The case was assigned to Judge Monique Rauls last August, but a court date has not been set yet.
In July, the Alexandria City Council passed an ordinance to remove the monument, however, the determination over who actually owns the statue has yet to be figured out. The City of Alexandria is pushing to remove the statue from the spot it is currently placed.
Back in June, former City Attorney David Williams filed a petition to have the Rapides Parish 9th Judicial District Court declare the City the sole owner of the statue, which according to newspaper records, was donated back in 1914 and placed at the courthouse in 1962. The petition was served to both the Rapides Parish Police Jury and the United Daughters of the Confederacy, the group that raised the money and presented the statute more than 100 years ago.
In a court filing, attorney Alan Pesnell of Marksville, who represents the UDC Thomas Overton Moore Chapter and its president Carolyn Ann Cleveland in the legal matter, writes that the “City was never deeded or donated an unconditional title to the statue,” and instead, “the statue at issue was conditionally dedicated to the people of Rapides Parish and the City, on the requirement of public display and view in the locality of Alexandria.”
The UDC claims it did not dedicate the statue to be displayed at a state or other historical site, “rather it was given to be displayed in the local public venue.” The group also states that it sought the permission of the Rapides Parish Police Jury, who was also served with the City’s petition, to relocate the statue to the courthouse property from its previous location outside the old City Hall.
The UDC also maintains that the Police Jury has refused to care for and maintain the statue.

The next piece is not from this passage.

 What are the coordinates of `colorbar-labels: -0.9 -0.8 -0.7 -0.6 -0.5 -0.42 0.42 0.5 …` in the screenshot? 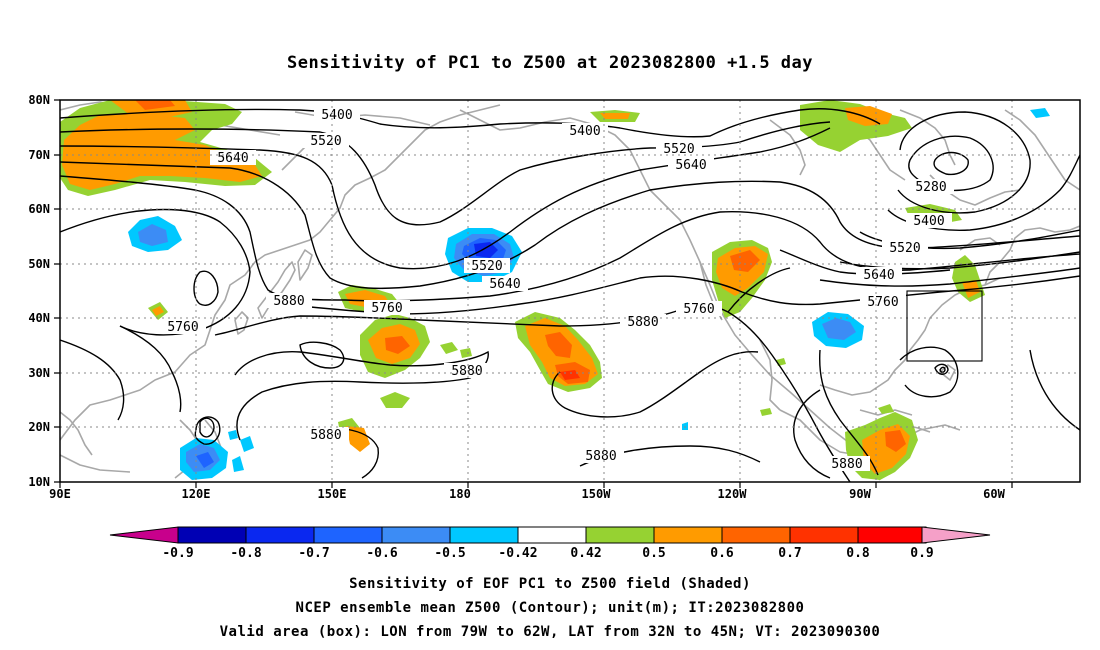 It's located at (548, 554).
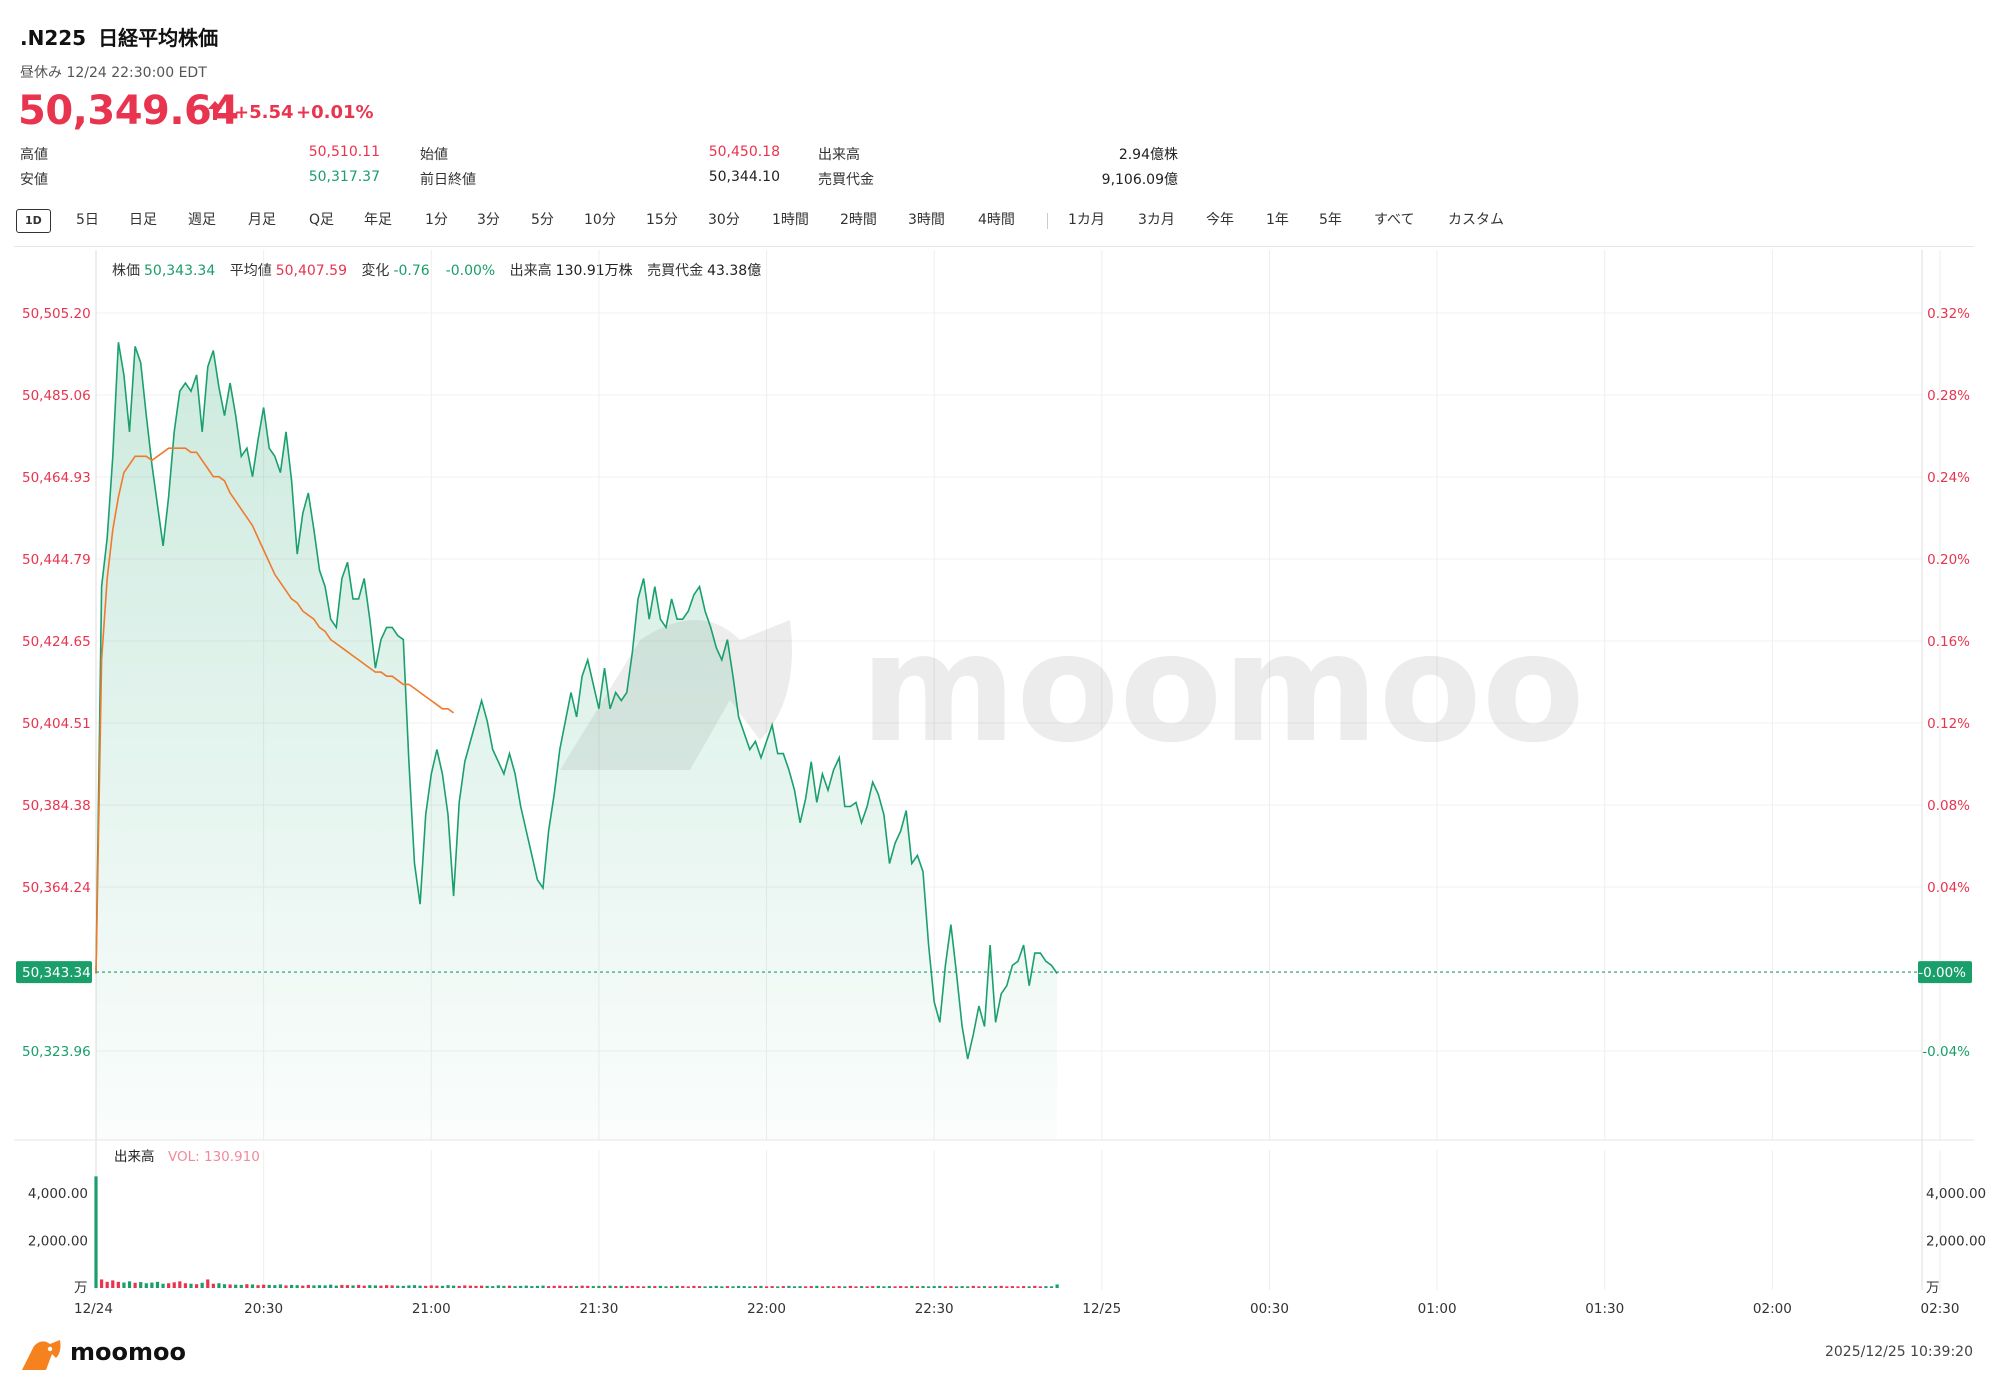 The height and width of the screenshot is (1384, 1993). I want to click on market-status: 昼休み 12/24 22:30:00 EDT, so click(114, 73).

Pesnell continues by writing the “UDC has never abandoned nor delegated its ownership interest in the statue nor its obligations as owner to care for, maintain, and/or repair the statue.” Pesnell later argues that the City and the Police Jury are not the owners “and have never been” the owners of the statue.

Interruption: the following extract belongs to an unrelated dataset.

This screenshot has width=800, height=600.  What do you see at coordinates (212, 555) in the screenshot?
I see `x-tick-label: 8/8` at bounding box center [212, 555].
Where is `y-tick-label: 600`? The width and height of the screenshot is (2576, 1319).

District 5 councilman Chuck Fowler said once ownership is determined, the council will continue to push to have the statue removed from its current spot.
“I think there is a very small chance of us being named the owner of it. I would hate to see it destroyed and if there was a way through an intergovernmental agreement or through some type of participation at the request of the Police Jury to remove it, we might find some way to help them. When I say remove it, I mean move it to another spot,” said Fowler.
Williams was recently sworn in as a judge in the 9th Judicial District Court, so new City Attorney Shane Williams will handle the case once a court date is set.